Single-maintainer risk (Karpathy's personal research project), no visible test suite or validation layer, and the agent-driven code modification loop has no built-in safety mechanisms—a poorly-designed agent instruction in program.md could corrupt train.py in unhelpful ways. The 5-minute fixed training window is a constraint, not validated. GPU-specific (NVIDIA H100 mentioned) with no fallback for CPU or other accelerators.

This is a released proof-of-concept snapshot. The repo is not an active development project with a backlog—it's a demonstration/template. Future iteration would focus on evolving program.md to be a more sophisticated agent prompt, adding more agents, and learning what 'research org code' works best, but that is future work outside this snapshot.

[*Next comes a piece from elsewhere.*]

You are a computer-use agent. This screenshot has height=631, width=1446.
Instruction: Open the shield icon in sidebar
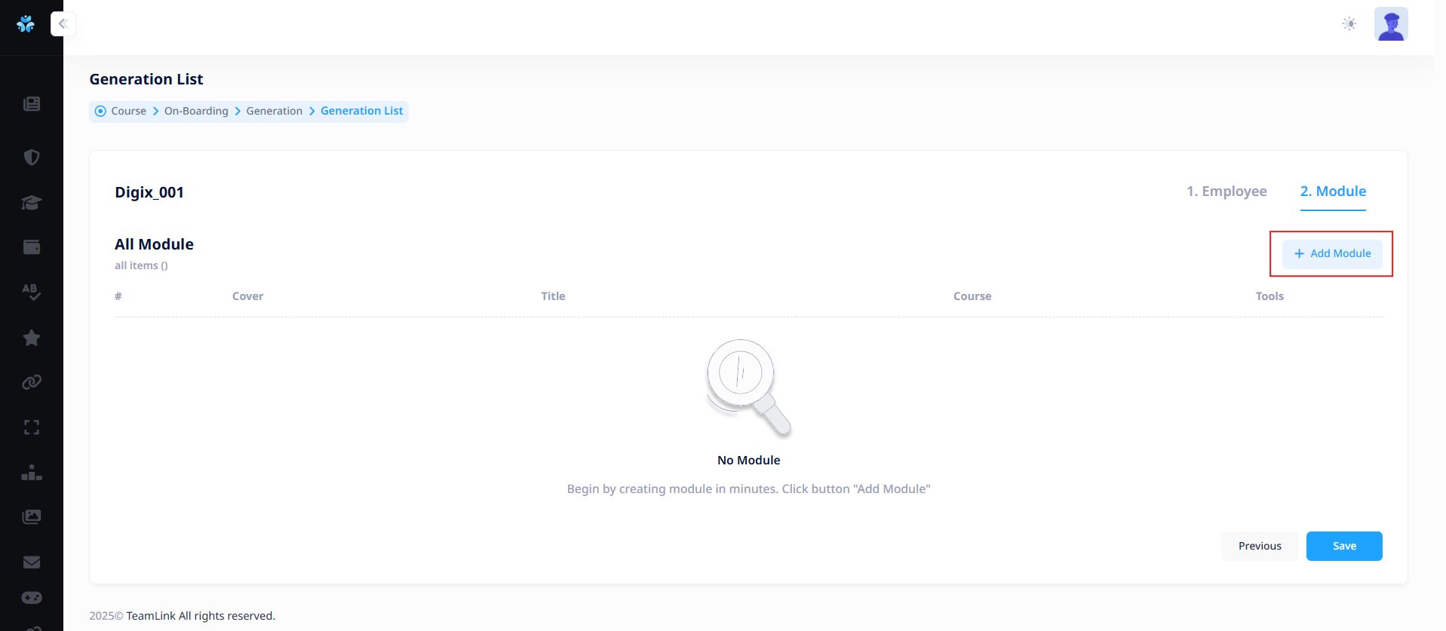click(x=32, y=158)
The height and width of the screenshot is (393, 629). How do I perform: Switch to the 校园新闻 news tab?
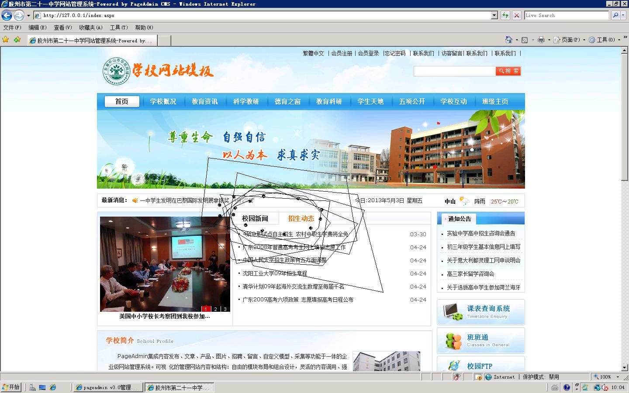[255, 218]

Clone: git clone https://github.com/karpathy/autoresearch.git && cd autoresearch. Install deps: uv sync (uses uv package manager as indicated by uv.lock). Prep data once: python prepare.py. Then: point an AI agent at program.md and let it run train.py in a loop, or manually iterate by editing train.py and running python train.py.

Daily commands: One-time setup: python prepare.py (downloads data, builds BPE tokenizer). Then run a single 5-minute training trial: python train.py (writes logs, checkpoints, and final val_bpb metric). To iterate: manually edit train.py, re-run python train.py. Or: have an AI agent do this in a loop via instructions in program.md.

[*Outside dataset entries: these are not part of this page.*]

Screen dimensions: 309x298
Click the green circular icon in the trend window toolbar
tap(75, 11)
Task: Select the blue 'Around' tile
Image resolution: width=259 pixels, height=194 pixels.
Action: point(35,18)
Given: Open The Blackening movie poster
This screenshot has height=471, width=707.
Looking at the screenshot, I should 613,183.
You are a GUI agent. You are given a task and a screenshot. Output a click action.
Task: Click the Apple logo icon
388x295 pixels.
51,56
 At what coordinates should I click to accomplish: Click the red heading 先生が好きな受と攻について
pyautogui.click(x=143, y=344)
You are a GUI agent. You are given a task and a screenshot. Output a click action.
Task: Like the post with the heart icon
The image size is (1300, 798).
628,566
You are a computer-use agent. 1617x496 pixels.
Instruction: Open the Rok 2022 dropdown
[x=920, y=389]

• train.py — Core LLM training loop that agents will modify; implements the nanochat training setup on single GPU.
• program.md — System prompt and instructions for the AI agent describing what experiments to run and how to modify the codebase.
• prepare.py — Data preparation script that sets up training datasets; must run before training and agents may modify.
• analysis.ipynb — Jupyter notebook for analyzing experimental results and progress; documents what worked and what didn't.
• pyproject.toml — Project dependencies and Python version specification; defines the reproducible environment for agent runs.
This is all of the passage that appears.